FTC issues warning about misuse of Generative AI


With growing concerns about artificial intelligence and generative AI, the Federal Trade Commission has urged companies developing or deploying new AI tools to continue to educate their employees on AI and engineering ethics and responsibilities. Blog post on Monday.

While many companies use generative AI tools, they can deploy harmful technologies without these workers. The FTC warned that if companies fire or lay off these workers and the agency “comes to come and convince us that they have adequately assessed risks and mitigated harm, these reductions may not be good.”

The Washington Post reported In March, major companies such as Microsoft, Twitch and Twitter laid off their AI ethics staff.

According to a blog post, the agency is focusing on the use of AI and creative AI by organizations and its potential impact on consumers. Of particular concern to the FTC is the use of AI or generative AI tools to better persuade people and change their behavior. The FTC has previously focused on AI-deception, such as making exaggerated or unsubstantiated claims and using artificial AI to commit fraud, as well as using AI tools that may be biased or biased.

According to the FTC, businesses use artificial AI tools to influence people’s beliefs, emotions and behavior in ways such as chatbots that provide information, advice, support and friendship. According to the FTC, “many of these chatbots are built to be effective at persuasion and are designed to answer questions in confident language, even if those answers are fictional. The agency notes that people may be more likely to trust machines because they believe they are impartial or neutral, which is not true because of biases inherent in their creation.

The agency’s main concern is companies that use unfair or deceptive methods to steer people into making harmful decisions, such as those related to money, health, education, housing and employment. The FTC added that such harmful uses may or may not be intentional, but the risk is the same.

For example, the FTC warned that companies using generative AI to tailor ads “should be aware that design elements that trick people into making harmful choices are a common part of recent FTC cases, such as financial offers, in-game purchases, and trials.” To cancel services. Fraud can be deceptive or unfair practice when it induces people to take actions other than their intended purpose. However, the FTC added that companies placing ads in generative AI results can also be deceptive, and it needs to be clear what is an ad and what is a search result.
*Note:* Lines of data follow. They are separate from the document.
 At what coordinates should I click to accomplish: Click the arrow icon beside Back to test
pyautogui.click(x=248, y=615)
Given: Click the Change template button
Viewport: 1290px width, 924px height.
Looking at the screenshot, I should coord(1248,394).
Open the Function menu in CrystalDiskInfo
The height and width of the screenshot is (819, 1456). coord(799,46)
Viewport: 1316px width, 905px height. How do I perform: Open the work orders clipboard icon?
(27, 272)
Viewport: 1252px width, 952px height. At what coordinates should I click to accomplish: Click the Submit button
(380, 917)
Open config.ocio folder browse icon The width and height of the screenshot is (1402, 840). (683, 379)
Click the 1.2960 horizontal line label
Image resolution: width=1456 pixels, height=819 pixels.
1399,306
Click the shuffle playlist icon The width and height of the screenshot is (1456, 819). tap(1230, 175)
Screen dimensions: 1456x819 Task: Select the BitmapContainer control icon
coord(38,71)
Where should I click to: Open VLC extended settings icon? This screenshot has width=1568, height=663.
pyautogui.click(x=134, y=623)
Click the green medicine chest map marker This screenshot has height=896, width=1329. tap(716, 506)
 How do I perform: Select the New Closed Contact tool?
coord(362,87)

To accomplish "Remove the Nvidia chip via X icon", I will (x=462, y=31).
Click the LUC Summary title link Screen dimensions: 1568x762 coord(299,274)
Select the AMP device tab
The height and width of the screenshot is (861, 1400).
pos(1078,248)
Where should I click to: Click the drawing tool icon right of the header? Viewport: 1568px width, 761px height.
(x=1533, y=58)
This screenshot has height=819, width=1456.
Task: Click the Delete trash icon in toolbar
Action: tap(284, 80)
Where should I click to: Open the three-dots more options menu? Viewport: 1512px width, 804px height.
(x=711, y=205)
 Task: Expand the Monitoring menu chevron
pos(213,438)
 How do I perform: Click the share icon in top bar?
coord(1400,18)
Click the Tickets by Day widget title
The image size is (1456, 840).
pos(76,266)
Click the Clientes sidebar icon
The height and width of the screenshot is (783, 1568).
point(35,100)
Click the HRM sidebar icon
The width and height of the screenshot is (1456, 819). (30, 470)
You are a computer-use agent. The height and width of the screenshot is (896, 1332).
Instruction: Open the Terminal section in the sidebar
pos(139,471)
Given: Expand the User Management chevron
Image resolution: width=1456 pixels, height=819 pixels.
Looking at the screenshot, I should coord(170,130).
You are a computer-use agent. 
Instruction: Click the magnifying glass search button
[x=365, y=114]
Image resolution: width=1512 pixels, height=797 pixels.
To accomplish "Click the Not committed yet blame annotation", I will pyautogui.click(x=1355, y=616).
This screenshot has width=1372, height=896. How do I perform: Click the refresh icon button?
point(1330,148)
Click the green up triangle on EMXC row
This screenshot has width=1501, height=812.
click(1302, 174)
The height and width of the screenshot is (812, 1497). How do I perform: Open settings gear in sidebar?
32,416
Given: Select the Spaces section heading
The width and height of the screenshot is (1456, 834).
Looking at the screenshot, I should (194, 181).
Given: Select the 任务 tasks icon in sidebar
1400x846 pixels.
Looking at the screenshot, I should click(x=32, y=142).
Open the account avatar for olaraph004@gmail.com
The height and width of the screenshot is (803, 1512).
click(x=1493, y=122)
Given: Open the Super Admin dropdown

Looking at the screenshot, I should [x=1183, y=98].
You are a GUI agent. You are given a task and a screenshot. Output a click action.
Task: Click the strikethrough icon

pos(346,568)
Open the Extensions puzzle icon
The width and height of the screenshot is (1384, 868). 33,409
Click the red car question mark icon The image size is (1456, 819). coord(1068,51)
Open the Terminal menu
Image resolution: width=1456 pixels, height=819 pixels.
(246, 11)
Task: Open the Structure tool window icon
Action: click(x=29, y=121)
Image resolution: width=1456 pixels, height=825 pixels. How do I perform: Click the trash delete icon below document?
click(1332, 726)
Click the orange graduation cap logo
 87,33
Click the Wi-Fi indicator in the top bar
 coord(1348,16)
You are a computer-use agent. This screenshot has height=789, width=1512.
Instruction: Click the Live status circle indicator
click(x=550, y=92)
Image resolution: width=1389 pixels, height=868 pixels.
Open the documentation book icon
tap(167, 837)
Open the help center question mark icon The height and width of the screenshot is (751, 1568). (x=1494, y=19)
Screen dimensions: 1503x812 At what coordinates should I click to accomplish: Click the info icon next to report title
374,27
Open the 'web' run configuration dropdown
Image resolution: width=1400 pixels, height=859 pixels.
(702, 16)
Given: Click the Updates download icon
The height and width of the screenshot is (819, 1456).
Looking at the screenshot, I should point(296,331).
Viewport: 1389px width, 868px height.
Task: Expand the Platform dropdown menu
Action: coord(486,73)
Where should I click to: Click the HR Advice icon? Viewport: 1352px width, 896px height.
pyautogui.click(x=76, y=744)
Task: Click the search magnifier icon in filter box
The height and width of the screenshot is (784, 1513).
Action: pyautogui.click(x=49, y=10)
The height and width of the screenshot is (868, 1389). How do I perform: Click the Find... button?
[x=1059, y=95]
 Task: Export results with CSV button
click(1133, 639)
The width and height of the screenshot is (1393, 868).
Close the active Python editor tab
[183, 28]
The agency has issued some guidelines for companies using generative AI: risk assessments and mitigations should result in downstream uses; Employees and contractors need training and supervision; And companies need to address the use and impact of deployed devices.

The FTC also warned consumers: “For people interacting with chatbots or other AI-generated content, note Prince’s warning in 1999: ‘It’s good to use the computer.’ Don’t let the computer take advantage of you.’